● PROBLEMS AND TASKS:
a - Copy the stretch of the labeled poset question from "Of course, the" through "are also extensions?".
b - Go on with the labeled poset question from the point where it stops.

-- Start of TEXT SEGMENT --

My question is to determine the complexity of the following problem: I am given as input a set $S$ of label lists, and I want to know if there exists a labeled poset $P_S$ such that $S$ is exactly the set of the linear extensions of $P_S$. (Also, if possible, compute $P_S$.)

For instance, for the input $S = \{(A, B, A), (A, A, B)\}$, a choice of labeled poset would be $P_S = (\{a_1, a_2, b\}, <_S, \mu_S)$, where $<_S = \{a_1 < a_2, a_1 < b\}$ and $\mu_S$ maps $a_1$ and $a_2$ to $A$ and $b$ to $B$.

Of course, the answer is trivially "no" if all lists of $S$ do not have the same length, or actually if they do not have the same domain of values (seen as a multiset). Conversely, if they do, I can easily construct a labeled poset (e.g., the empty order relation on the domain) such that all label lists of $S$ are linear extensions of the poset. However, can I do this and avoid that other label lists not in $S$ are also extensions?

Other remarks:

  • The problem can alternatively be phrased in terms of directed labeled graphs and topological sorts: a label list $L$ is a linear extension of a labeled poset $P$ iff it is the label of some topological sort of a labeled transitive DAG $G_P$ that represents $P$ (i.e., its Hasse diagram). So my problem can be equivalently phrased as follows: given $S$, determine if there is a labeled DAG $G_S$ such that $S$ is exactly the set of the labels of the topological sorts of $G_S$.

-- End of TEXT SEGMENT --
-- Start of INFORMATION SUPPLIED --

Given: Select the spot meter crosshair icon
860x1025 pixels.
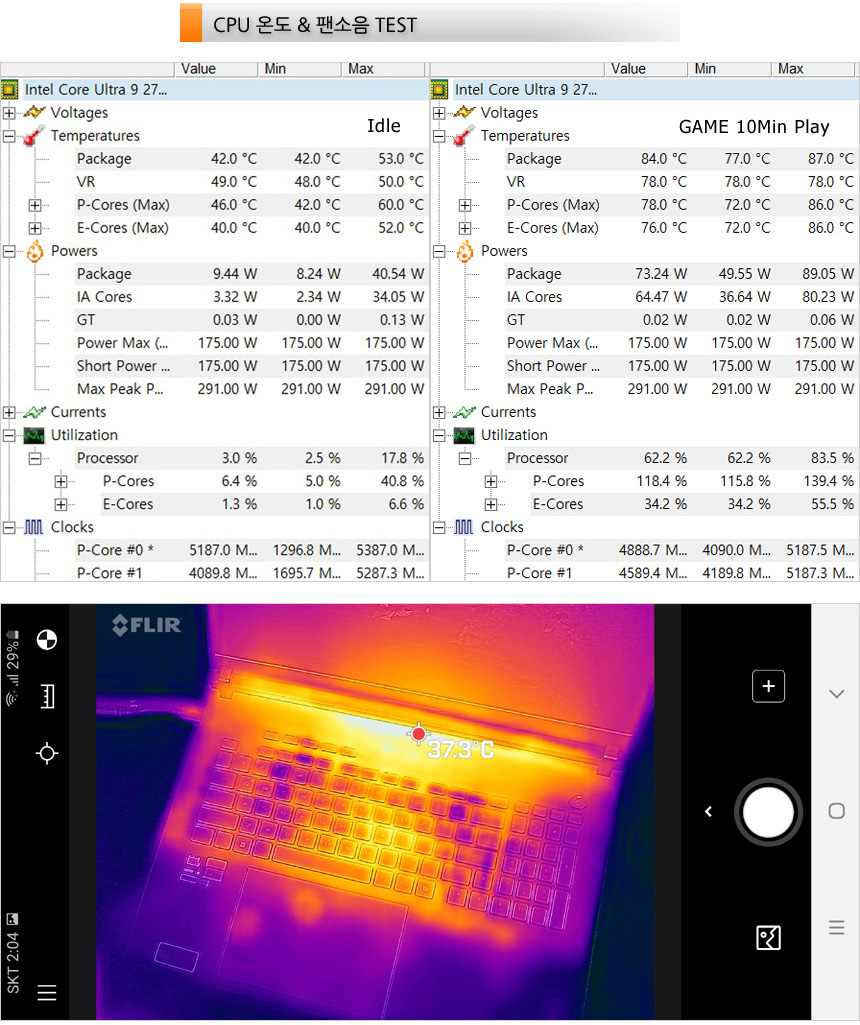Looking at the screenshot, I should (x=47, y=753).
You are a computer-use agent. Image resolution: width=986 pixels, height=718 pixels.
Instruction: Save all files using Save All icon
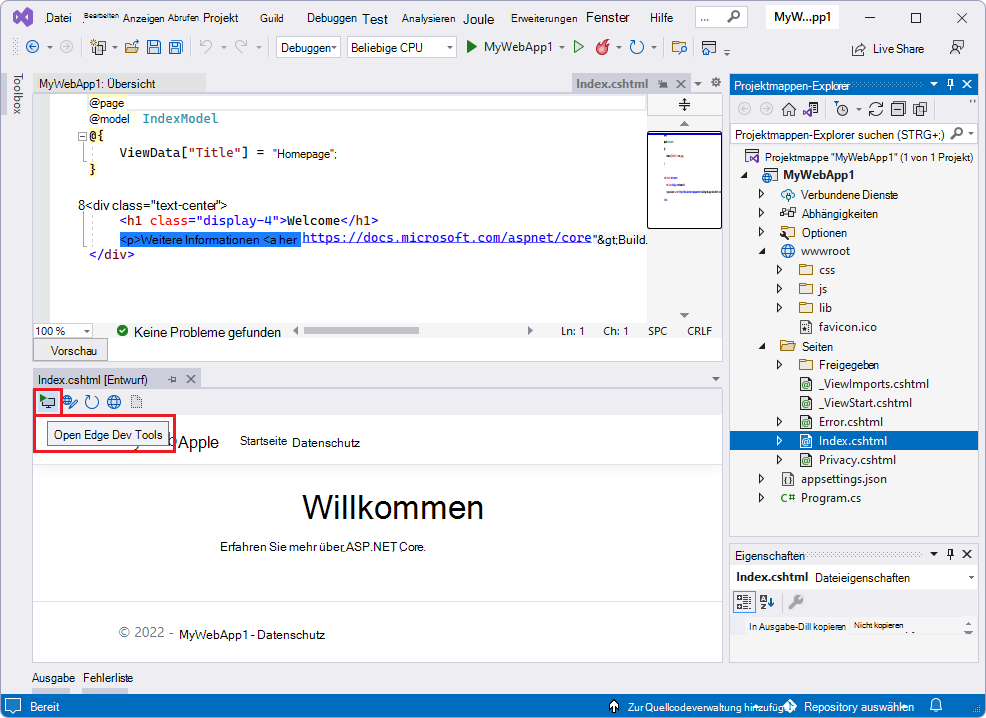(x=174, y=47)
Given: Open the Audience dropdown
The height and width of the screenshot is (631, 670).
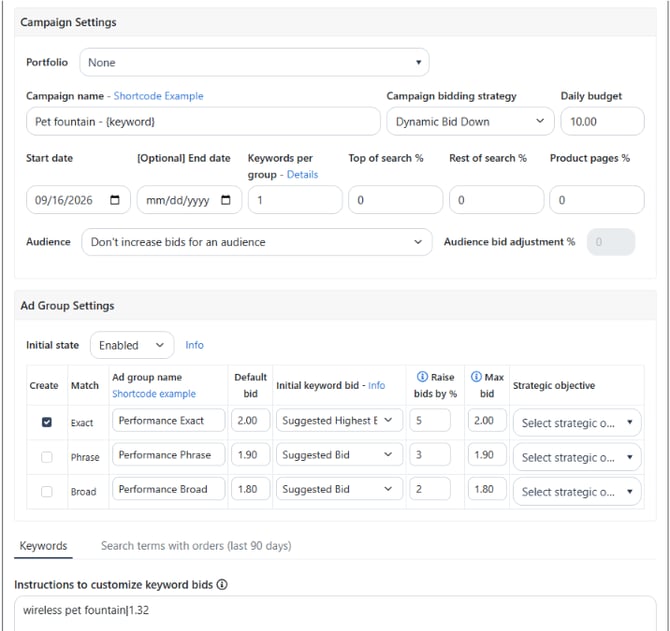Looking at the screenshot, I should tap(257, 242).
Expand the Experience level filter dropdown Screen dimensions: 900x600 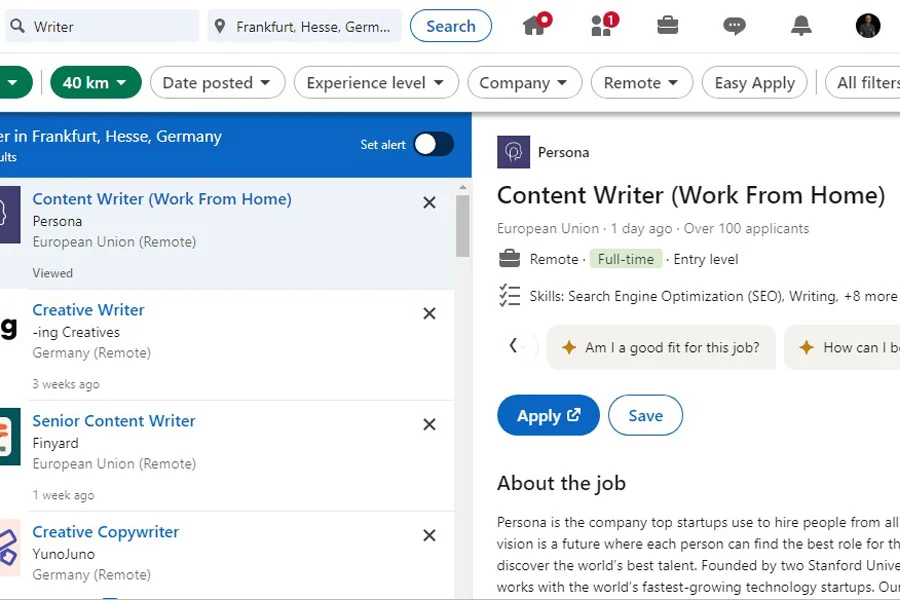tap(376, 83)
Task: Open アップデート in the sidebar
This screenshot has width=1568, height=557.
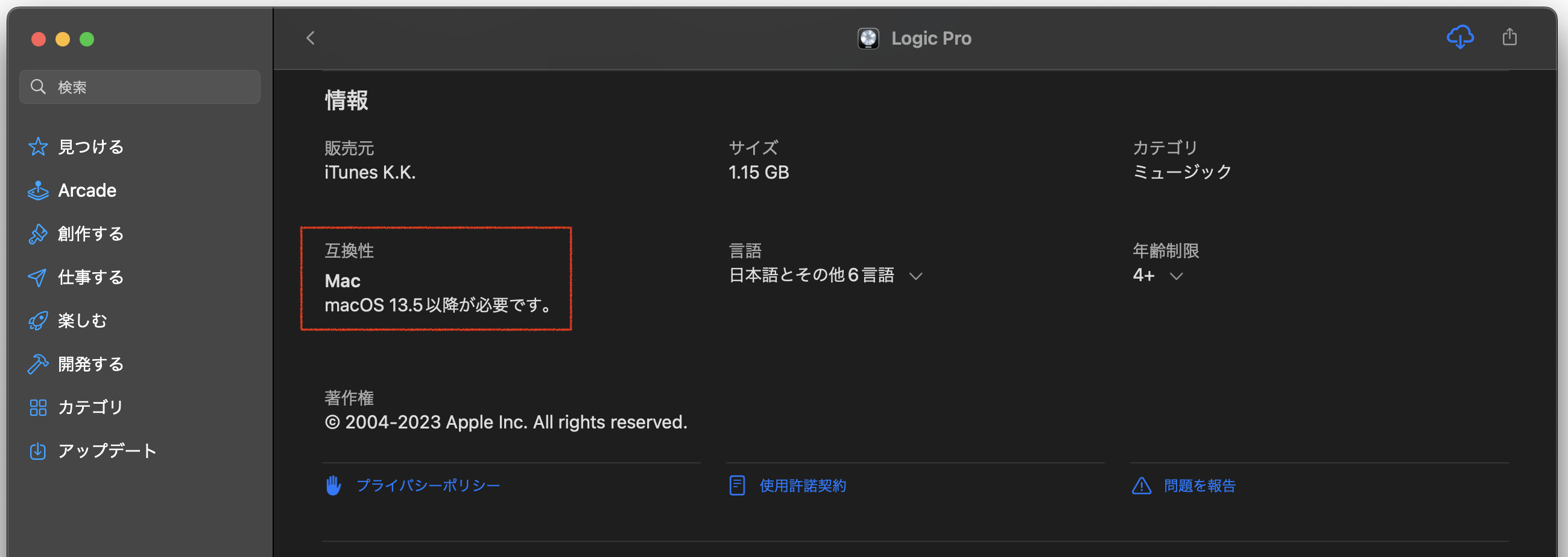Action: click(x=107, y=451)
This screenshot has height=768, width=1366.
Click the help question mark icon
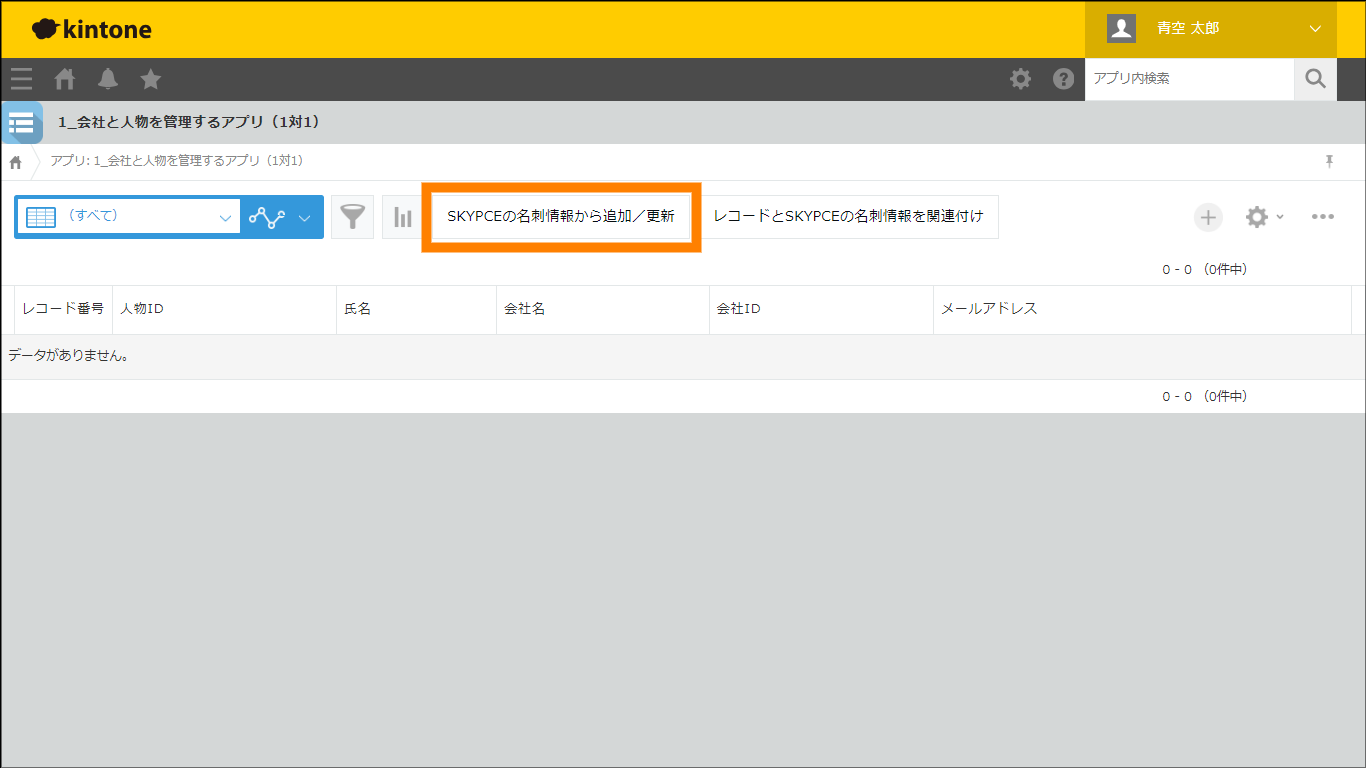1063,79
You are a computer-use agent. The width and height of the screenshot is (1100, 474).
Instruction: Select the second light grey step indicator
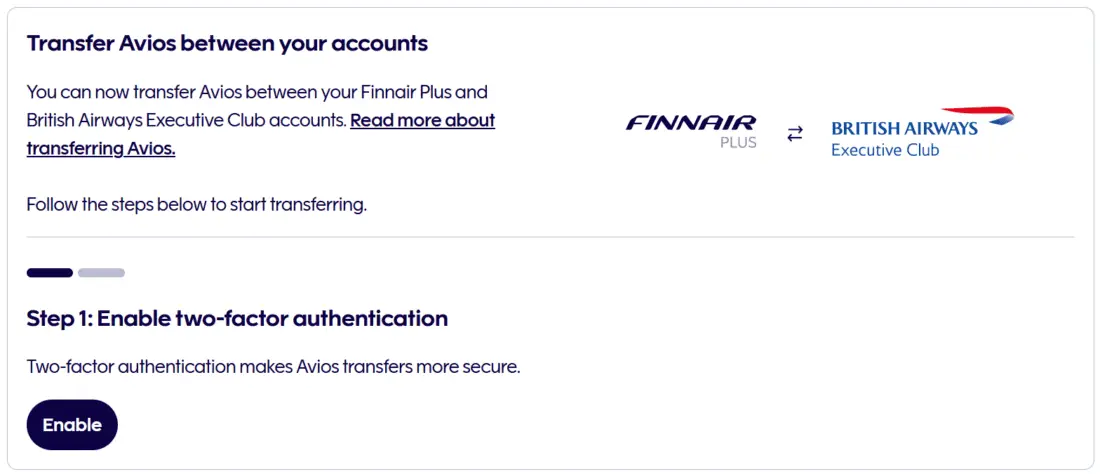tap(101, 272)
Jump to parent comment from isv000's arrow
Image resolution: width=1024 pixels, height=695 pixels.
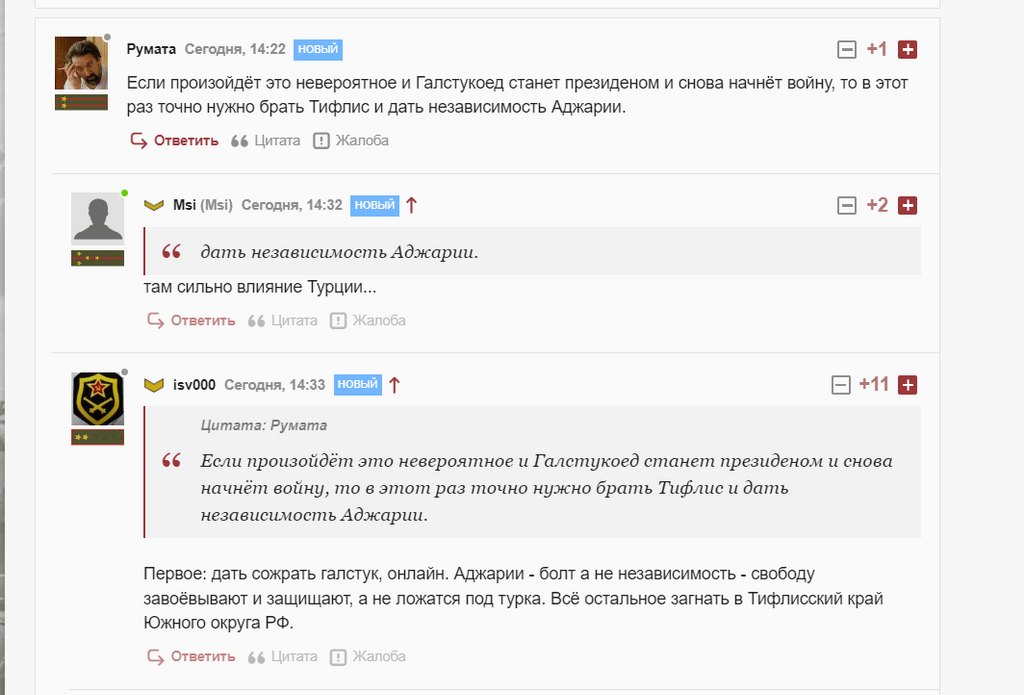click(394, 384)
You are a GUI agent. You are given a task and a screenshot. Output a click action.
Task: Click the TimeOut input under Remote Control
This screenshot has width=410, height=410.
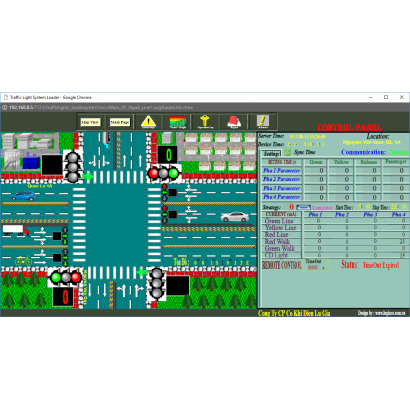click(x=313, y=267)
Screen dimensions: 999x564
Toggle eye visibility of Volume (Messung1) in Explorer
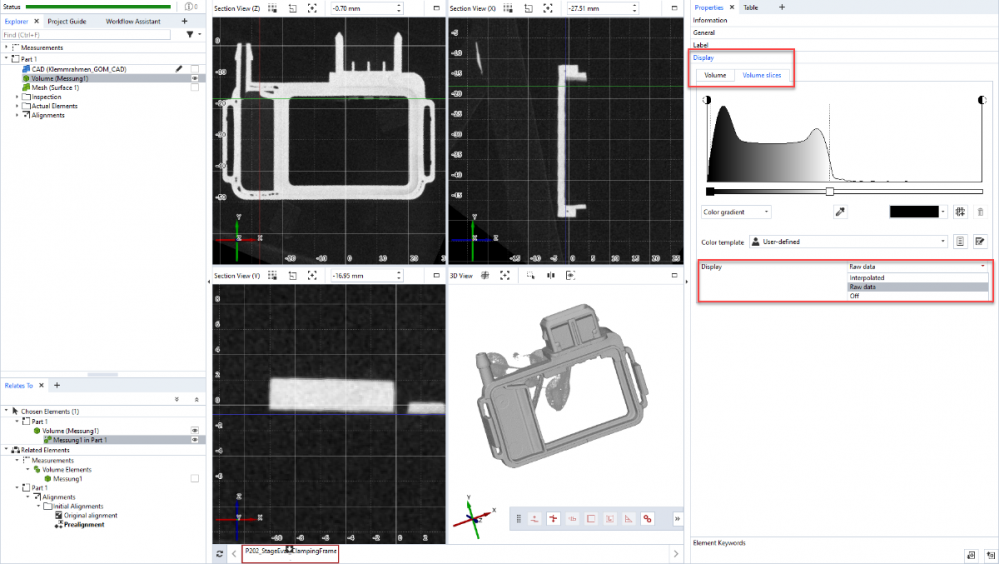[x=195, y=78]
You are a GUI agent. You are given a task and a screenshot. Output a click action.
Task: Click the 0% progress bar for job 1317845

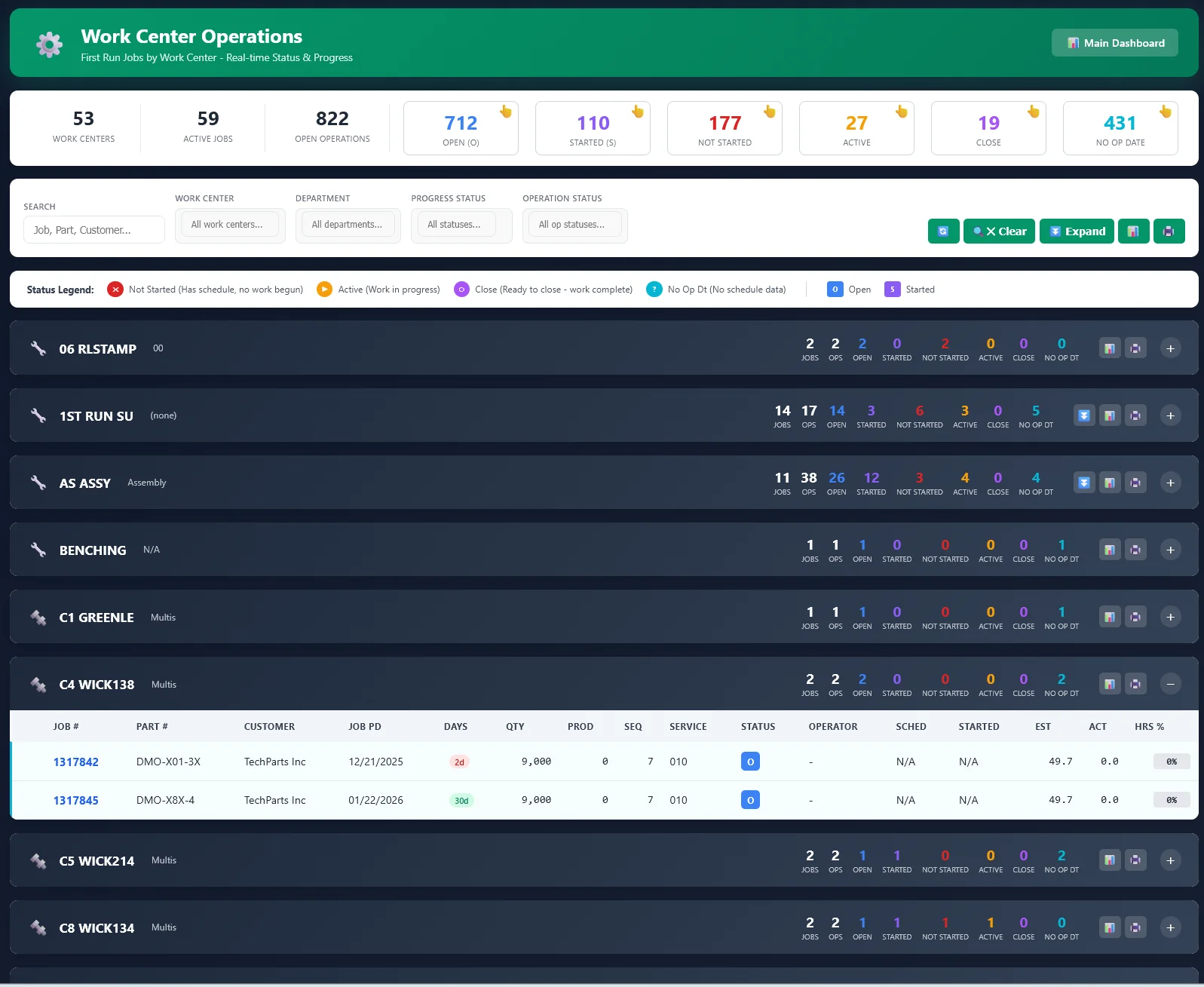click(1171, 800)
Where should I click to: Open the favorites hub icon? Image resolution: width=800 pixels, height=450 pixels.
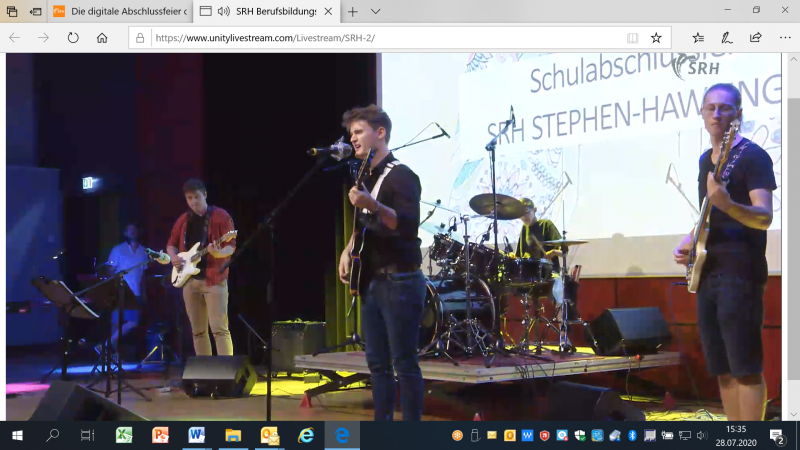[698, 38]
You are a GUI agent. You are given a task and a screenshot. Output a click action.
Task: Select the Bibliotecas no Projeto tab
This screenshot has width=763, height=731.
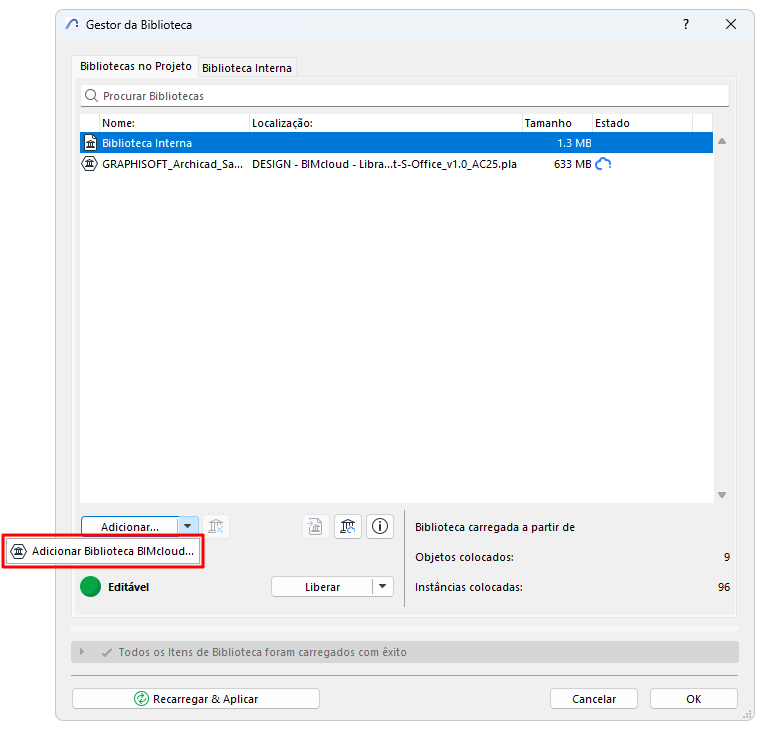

-- End of INFORMATION SUPPLIED --

● RESPONSES IN ORDER:
a -
Of course, the answer is trivially "no" if all lists of $S$ do not have the same length, or actually if they do not have the same domain of values (seen as a multiset). Conversely, if they do, I can easily construct a labeled poset (e.g., the empty order relation on the domain) such that all label lists of $S$ are linear extensions of the poset. However, can I do this and avoid that other label lists not in $S$ are also extensions?

b -
  • For the case of ordinary posets (not labeled posets), or equivalently of unlabeled DAGs, the problem is in PTIME. The argument is to construct a candidate poset $P_S$ by intersecting the comparability relations implied by $S$ (which you cannot do in the labeled case because of the ambiguity of labels), and then check that $P_S$ realizes no other linear extensions by enumerating them (you cannot tractably do this with labels because there may be a lot of "linear extensions" that end up being the same label set). This implies that the problem is in PTIME if the list $L$ contains no duplicate values, or if $\mu$ is injective.

  • Other related results are the fact that counting the number of linear extensions of an input labeled poset (actually, even when there are no labels), is #P-hard. This does not imply hardness of my problem, though, because enumeration approaches could conceivably work though they do not directly adapt (see above). Also, from an answer to a previous question I know that it is NP-hard, given a labeled poset $P$ and label list $L$, to determine whether $L$ is a linear extension of $P$; yet I see no easy reduction between that problem and the question asked here.

  • I am not even sure that my problem is in NP. Of course we can try to guess the poset $P_S$ and bijections that realize the linear extensions of $S$, but then we need to verify the absence of other linear extensions, so this only gives a $\Sigma_2^P$ upper bound.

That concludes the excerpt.